WESTERN EUROPE
The price of prosperity has come high in Europe, where wages and prices have vied in outracing each other. Unlike the U.S., which is worried about how to keep its economy advancing, Europe has had to worry about how to stop its boom from moving too fast. The Continent was actually relieved by predictions that most economies will slow down in 1965, but it has not relaxed its vigilance against inflation. To prevent further rises in wages and prices, West Germany’s Bundesbank last week raised its discount rate from 3% to 3½%, serving notice that prospering West Germany feels that it is time for some restraint.
Porridge to Pickles. Since such an increase normally attracts foreign speculators, the West German Parliament is expected to pass a 25% capital-gains tax to discourage all non-German bondholders. The reason, says Bundesbank President Karl Blessing, is that the rate rise is meant solely as a warning to West German industry. The nation’s most distinguished economists warned this month that price stability has become Germany’s most pressing problem. Wages rise about 10% every year. Overall prices jumped 2.9% in a year, but the average concealed some rough rises: a 6.7% hike in rents, an increase in the price of butter from 90¢ to $1 per lb., in pork from 95¢ to $1.20 per lb.
All of Western Europe seems to share the problem.

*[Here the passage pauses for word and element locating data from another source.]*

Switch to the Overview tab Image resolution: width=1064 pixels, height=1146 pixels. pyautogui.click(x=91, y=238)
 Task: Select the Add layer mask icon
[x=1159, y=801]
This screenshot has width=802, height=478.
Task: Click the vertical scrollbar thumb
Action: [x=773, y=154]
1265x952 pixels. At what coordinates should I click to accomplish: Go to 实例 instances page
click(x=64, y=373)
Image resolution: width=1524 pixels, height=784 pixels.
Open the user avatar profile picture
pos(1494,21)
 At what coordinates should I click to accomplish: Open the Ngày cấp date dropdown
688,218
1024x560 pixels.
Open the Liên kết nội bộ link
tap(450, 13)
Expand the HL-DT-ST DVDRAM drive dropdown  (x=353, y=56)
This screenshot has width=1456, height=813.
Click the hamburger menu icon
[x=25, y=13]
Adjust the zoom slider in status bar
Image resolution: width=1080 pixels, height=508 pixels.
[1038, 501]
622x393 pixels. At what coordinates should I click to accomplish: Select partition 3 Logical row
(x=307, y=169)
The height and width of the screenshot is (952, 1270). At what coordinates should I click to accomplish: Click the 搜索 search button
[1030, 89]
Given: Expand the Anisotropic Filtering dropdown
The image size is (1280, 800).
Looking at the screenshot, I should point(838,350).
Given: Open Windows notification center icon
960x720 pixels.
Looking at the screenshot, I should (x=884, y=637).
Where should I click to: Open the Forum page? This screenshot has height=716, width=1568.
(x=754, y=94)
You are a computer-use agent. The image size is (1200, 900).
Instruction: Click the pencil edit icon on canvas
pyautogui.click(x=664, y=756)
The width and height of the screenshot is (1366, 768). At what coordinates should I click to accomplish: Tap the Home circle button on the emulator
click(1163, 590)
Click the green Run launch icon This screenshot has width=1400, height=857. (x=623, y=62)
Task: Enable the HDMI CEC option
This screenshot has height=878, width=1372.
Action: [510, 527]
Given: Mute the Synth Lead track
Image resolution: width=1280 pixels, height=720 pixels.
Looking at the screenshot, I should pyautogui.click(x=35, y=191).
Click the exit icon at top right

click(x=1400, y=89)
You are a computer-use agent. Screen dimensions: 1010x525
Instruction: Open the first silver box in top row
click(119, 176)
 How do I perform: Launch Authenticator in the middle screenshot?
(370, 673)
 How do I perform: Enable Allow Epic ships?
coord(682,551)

French labor and business are chafing under a strict economic-stabilization program designed to lower the growth rate from 7.5% to 4.5%—and prices and wages with it. By imposing a merciless credit hold-down, Italy braked industrial growth from 5% to 1.5% last year. Along with the other problems of its economy. Britain is alarmed by its quickened wage-price spiral. The cost of living has jumped 4.6% in the sharpest twelvemonth rise in a decade, and British housewives this month found that prices had risen for some 3,200 different grocery items, from porridge to pickles.
Communist & Catholic. Wages in Europe are outpacing both productivity and living costs. Since 1958, they have risen 67% in Germany, 56% in France, 72% in Italy, 61% in The Netherlands. Despite this, labor leaders use constantly increasing prices to demand even higher wages. In Italy, 7,000,000 workers will be looking for more in contract negotiations this year, and Communist Labor Leader Agostino Novella last week refused government pleas for a wage truce. In France, Communist and Catholic workers alike are scheduled to strike this week.
Even royalty has been affected by the wage-price spiral. Though Belgium’s King Baudouin and Queen Fabiola cut back their palace staff from 302 to 188, wages have risen so much that the King has been spending almost all his income on upkeep. At his request. Parliament last week voted him a $160,000 raise in salary to $1,000,000 a year. To make sure that he will not be caught in such straits again, Parliament also decreed that Baudouin’s wages, like those of every Belgian union man, will henceforth include an automatic cost-of-living increase.